Kathmandu is the capital of Nepal, situated slightly east of the center of Nepal in a valley surrounded by the Himalayan mountains at an altitude of 1400 m. The population is about 1.4 million people, so one could say that it is a rather small capital, especially when compared to its Asian neighbors. The main religion in Kathmandu is Hinduism (about 80%), with Buddhism taking the second spot at about 10%.
How to get from Varanasi to Kathmandu
There are at least two different ways to get into Nepal from Varanasi. One would be going by bus. As I’ve heard, the bus will drop people at the border to emigrate from India, and then you have to walk about 1 km (through no-man’s land) to the immigration checkpoint of Nepal in order to immigrate. Apparently, it is rather chaotic with little to no indications, and people could theoretically easily enter Nepal here without an official visa, so easily that you actually have to be careful not to do it by mistake!
I chose the more convenient option of flying in. There are direct flights from Varanasi to Kathmandu for about $200 twice a week, which I found to be the best way to do my first border crossing on this trip.
Kathmandu
My first impression of Kathmandu was ‘Wow, this is peaceful!’ The city is much less populated than most places I saw in India, and the car honkings – although not completely absent – are limited to a bare minimum. I also noticed how clean it actually is. I saw almost no litter on the streets; I feel like Kathmandu might just be cleaner than even some European capitals. That is for the ground. Now, the air is a whole different thing. Sadly, Kathmandu has the most polluted air I have ever breathed. There is traffic, of course, but no more than in other cities. The main source of the smog seems to be the many forest fires and the lack of regulations regarding open fires, which leads to people just burning about anything they want to get rid of… (which then, potentially, leads to more forest fires). Kathmandu is surrounded by mountains which should be clearly visible from higher elevations, but sadly, at best, you can see grey silhouettes in the clouds of smog.
Most tourists stay in the Thamel district, which is a nice area with a lot of shops where you can buy or rent just about any material you might still need for your trek. There are also plenty of restaurants, tour operators, and hotels in just about any price range.
The main sights of Kathmandu, which can be covered in about 2 days, are the following:
- The well-known Buddha Stupa (a few kilometers from Thamel, best to grab a taxi)
- Pashupatinath Temple district (in walking distance from the Buddha Stupa), a rather large temple complex, sadly only Hindus are allowed into the central part (which looks the most interesting from outside).

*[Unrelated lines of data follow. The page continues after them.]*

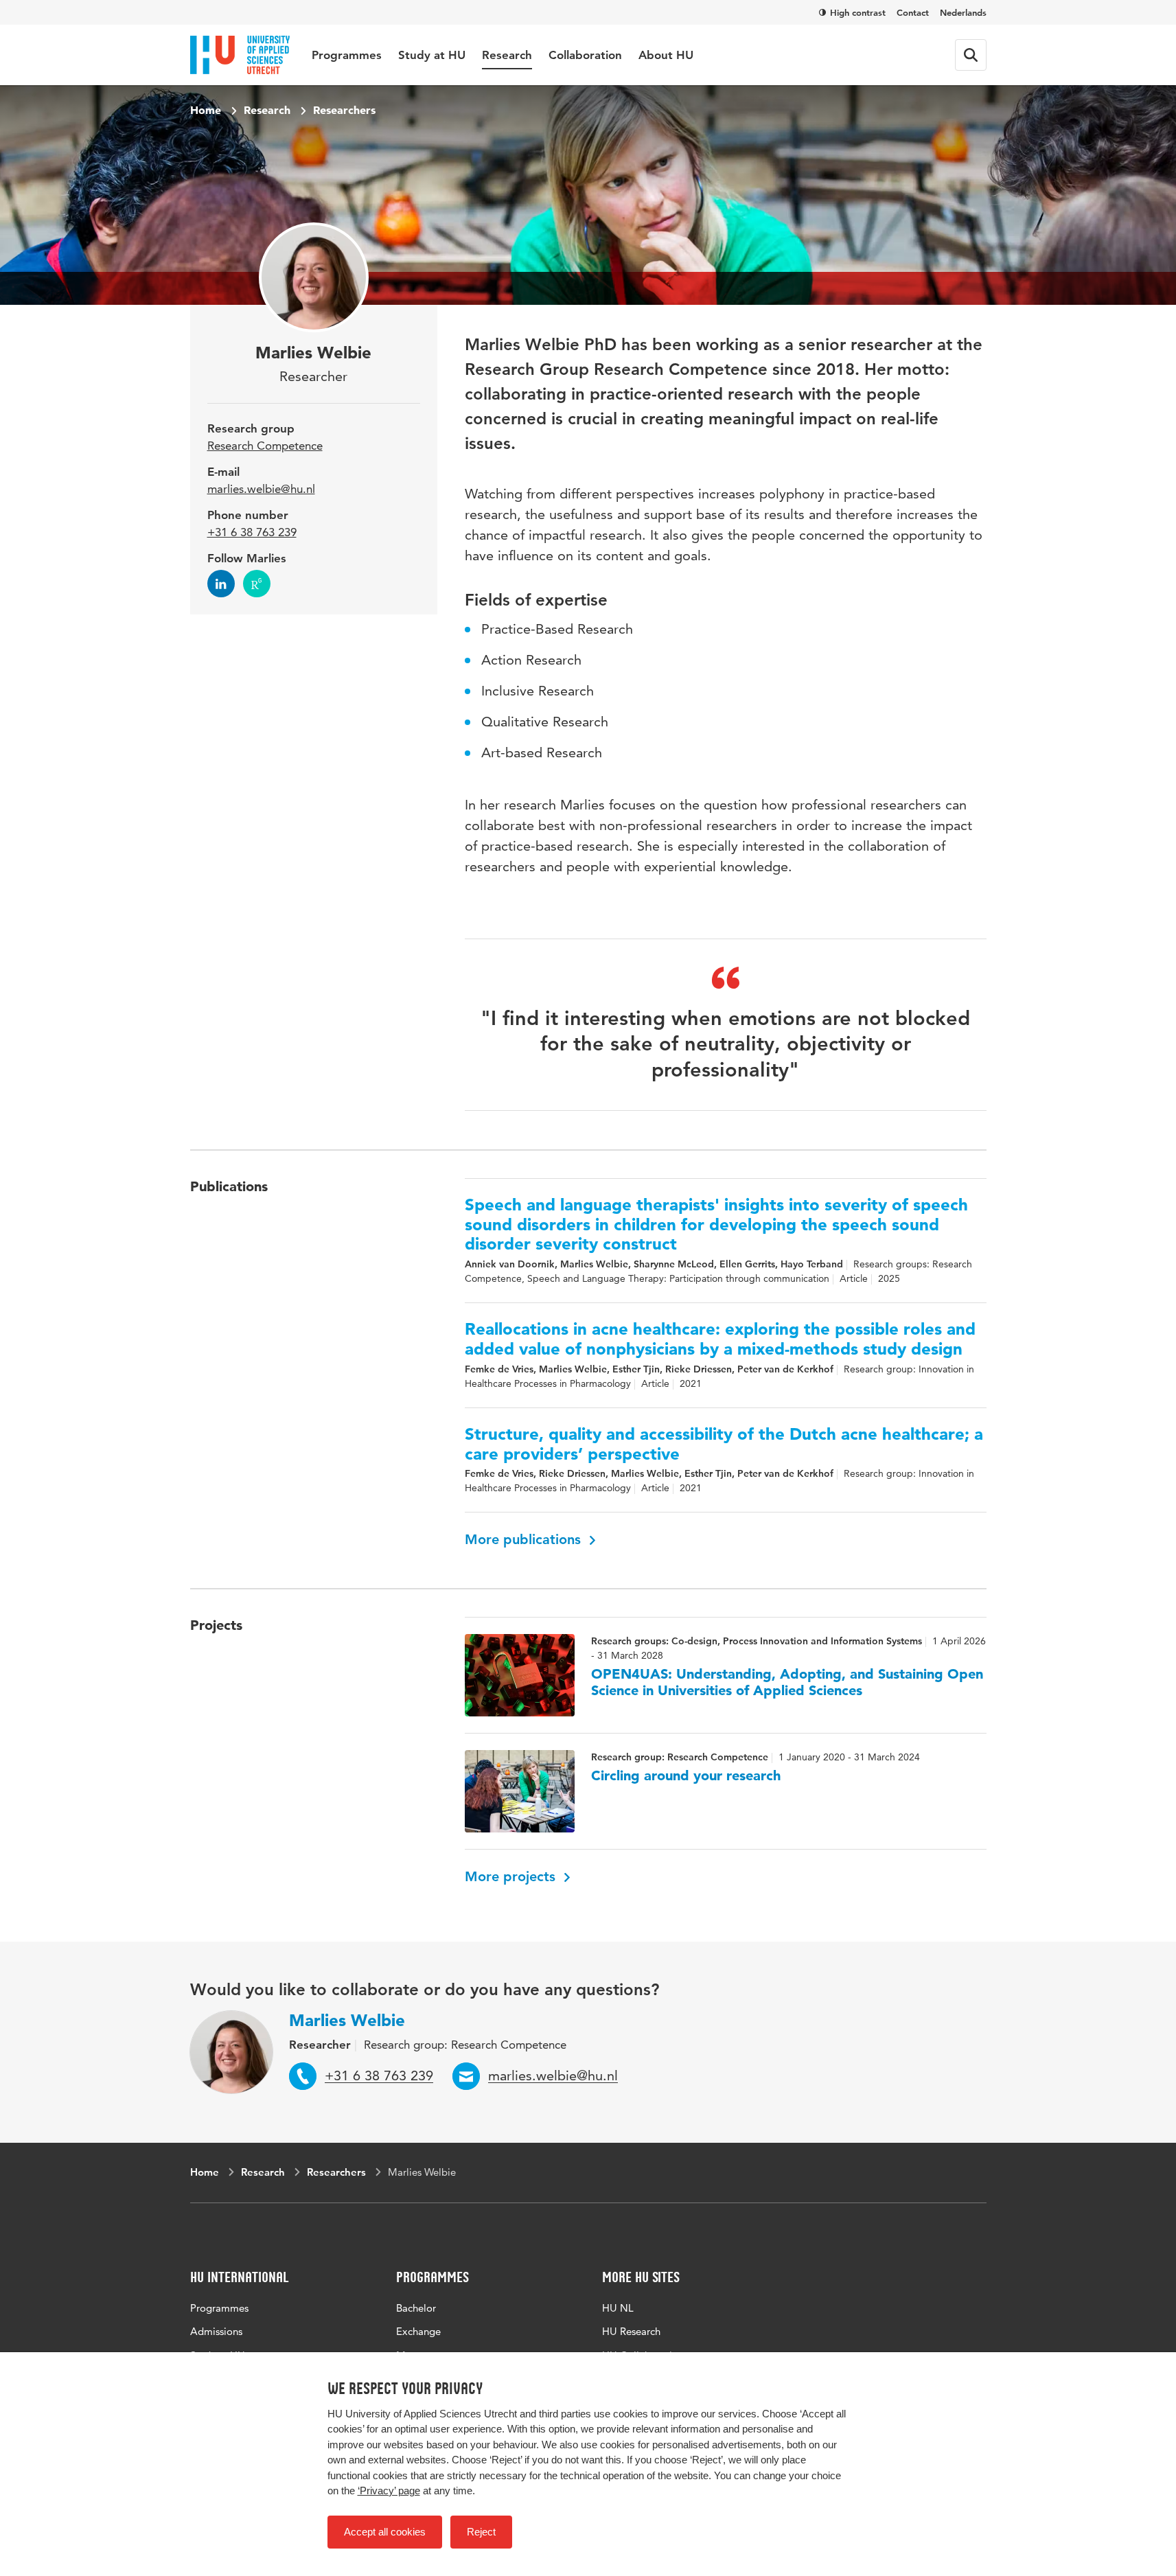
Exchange (418, 2331)
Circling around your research (686, 1775)
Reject (481, 2532)
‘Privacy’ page (389, 2490)
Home (205, 110)
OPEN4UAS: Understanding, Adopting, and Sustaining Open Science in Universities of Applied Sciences (787, 1682)
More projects (512, 1876)
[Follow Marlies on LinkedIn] (221, 583)
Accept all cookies (385, 2532)
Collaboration (585, 55)
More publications (525, 1539)
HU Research (631, 2331)
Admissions (216, 2331)
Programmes (347, 55)
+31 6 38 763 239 (252, 532)
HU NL (618, 2307)
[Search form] (971, 55)
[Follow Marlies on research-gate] (256, 583)
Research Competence (265, 445)
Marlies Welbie (347, 2020)
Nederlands (963, 12)
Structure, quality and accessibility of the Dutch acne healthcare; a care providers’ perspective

- Bhaktapur: a large area east of Kathmandu, full of traditional temples and palaces. Although it is an open public area, foreigners still have to pay an entrance fee just for being there. Still worth it, I think this was one of the most beautiful parts of Kathmandu.
- Kathmandu Durbar Square (close to Thamel) and Patan Durbar Square (a few kilometers south of Thamel). Both of these are smaller but still quite similar to Bhaktapur and worth a visit if you have time to spare. Between Patan Durbar Square and Kathmandu Durbar Square, the latter one is probably the one which I found nicer to visit, and it is also much closer to the Thamel area.
- Swoyambhu Mahachaitya, ‘the monkey temple,’ a Buddhist temple sitting on a steep hill west of Thamel. Be prepared to climb some stairs! I visited this temple on April 23 (on my return to KTM after the trek), which was the birthday of Hanuman (the monkey god), and there was a large crowd on the stairs and around the temple for this occasion.
Moving around in Kathmandu
Kathmandu is a rather small city, and many things can be seen just by walking around. As in any city, it’s nice to just walk around and breathe in the city vibe (though don’t breathe too deeply in Kathmandu…). Otherwise, you can easily find cabs or motorcycles whose drivers will gladly offer their services to drive you around the city. As in India, you can easily negotiate the price down by at least 30% from what they initially ask you.
Uber is not commonly used in Nepal. Instead, I recommend the app “InDrive,” through which you can easily hire cabs or motorcycles to move around in Kathmandu. If you input your location and destination, it also provides you with a reliable price recommendation, which you are free to modify.